Mae’s a petite woman just reaching her thirties. A serious woman, she’s my history teacher and one of the head healers. She’s very smart and short-tempered. She’s a little bit taller than me, red scales with golden eyes. Her spinal ridge is gold triangles, leading to metallic threading at the fan of her tail like most Orietnal Dragons (River Imperial, to be exact, Chinese five-clawed freshwater Dragon.) Yeah, she has webbed fingers and toes, too.
Currently, though, she looked like a small Elf with butterscotch skin and a smattering of freckles on her cheeks. Her ears were pointed, her eyes were gold, her hair was gold, all metallic. She wore a red dress something like a kimono which was long-sleeved and buttoned to her waist before becoming solid. A gold sash was around her slim waist and there was a pattern in her dress, like little dragons and flowers traced out of gold threads.
You know the story of Quetzocoatl and how he ruled the Aztecs in human form? Yeah. That’s also how it’s physically possible for me to exist.
It is a big building, ominous-looking. Made of solid metal with once-glass windows, there is very little glass—if any—left in that building. The remnants of what might have been an indoor garden’s dome can be seen, rising just a few feet off the ground, as if they wanted to only catch light and not advertise it was there. The building is dark and decaying, looking like a rotting corpse rising in front of the moon.
It gives me the creeps. Humans did a lot of things that they shouldn’t have done in there. Things they had no business or right doing.
I shudder and put a hand to my necklace. Mae’s found the door. It’s caved in, but any paint it might have had on it long ago has worn off, leaving it exposed and dangerous. She is trying to figure out how to move it.
Delicately, she raises her gold-gloved hand and slings it forward, a blast of water seemingly slinging out of it and knocking the door aside.
“Let’s go, children,” she smiles.
I have a bad feeling about this place. I should turn around right now and leave. Yup. Right now. I should ignore the others sliding into the now-clear doorway…right now.

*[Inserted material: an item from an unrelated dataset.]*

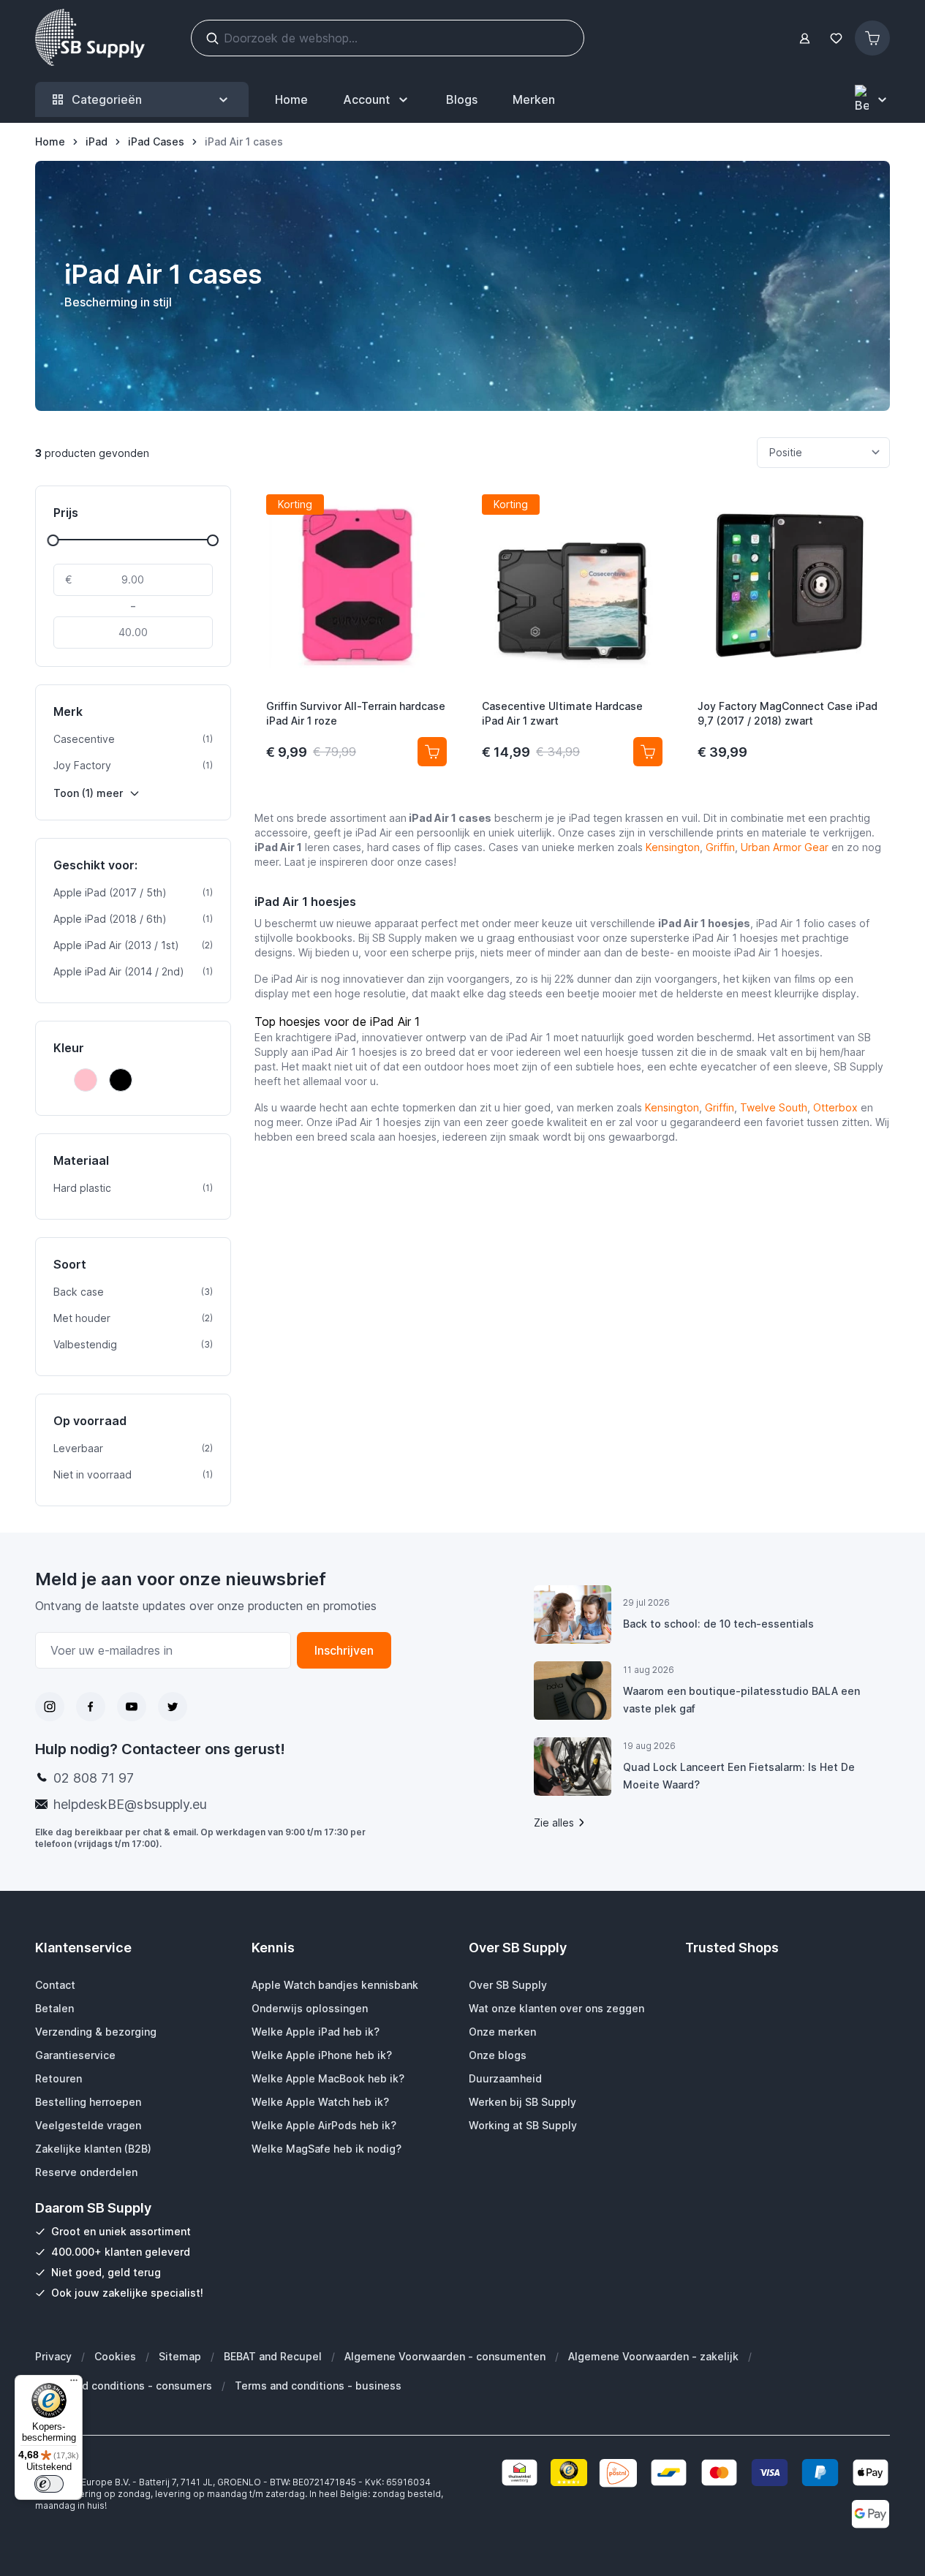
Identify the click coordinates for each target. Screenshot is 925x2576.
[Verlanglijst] (836, 38)
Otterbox (835, 1107)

You say that about everything you're scared of, Sorsha comments. It’s just a reaction to the fear. Just go on in so we can leave.
You scared to?
Why does that matter?
I roll my eyes and tuck my wings in. Trying to step over assorted debris is hardly easy for me. I’m clumsy anyway without trying to squeeze my wings through tiny openings flanked by metal. The last thing I want to do is…
Drat.
I lose my balance slightly and slip to one side, catching myself on the doorway with my gloved hand and managing to break my fall, but my right wing hit the door and singed some feathers. I can smell the burning.
I bring the wing in front of me and inspect it. Three cover feathers, not the primaries. I should be okay for flying, they don’t look too damaged, just a little…blackened.
They were black to begin with. Now they just look kinda…charred, I guess.
“You okay, Morhi?” Mae-Lynn asks. I nod and tuck my wings back in behind me and start stepping over things.
The place is completely cluttered over. Overturned chairs, fossilized papers, skeletons of animals that made this place their home once or twice. There are broken desks and remnants of pottery from potted plants, the floor is strewn with dirt.
This is going to be fun, stepping over all of this. So much for Elven grace and Dragon flexibility.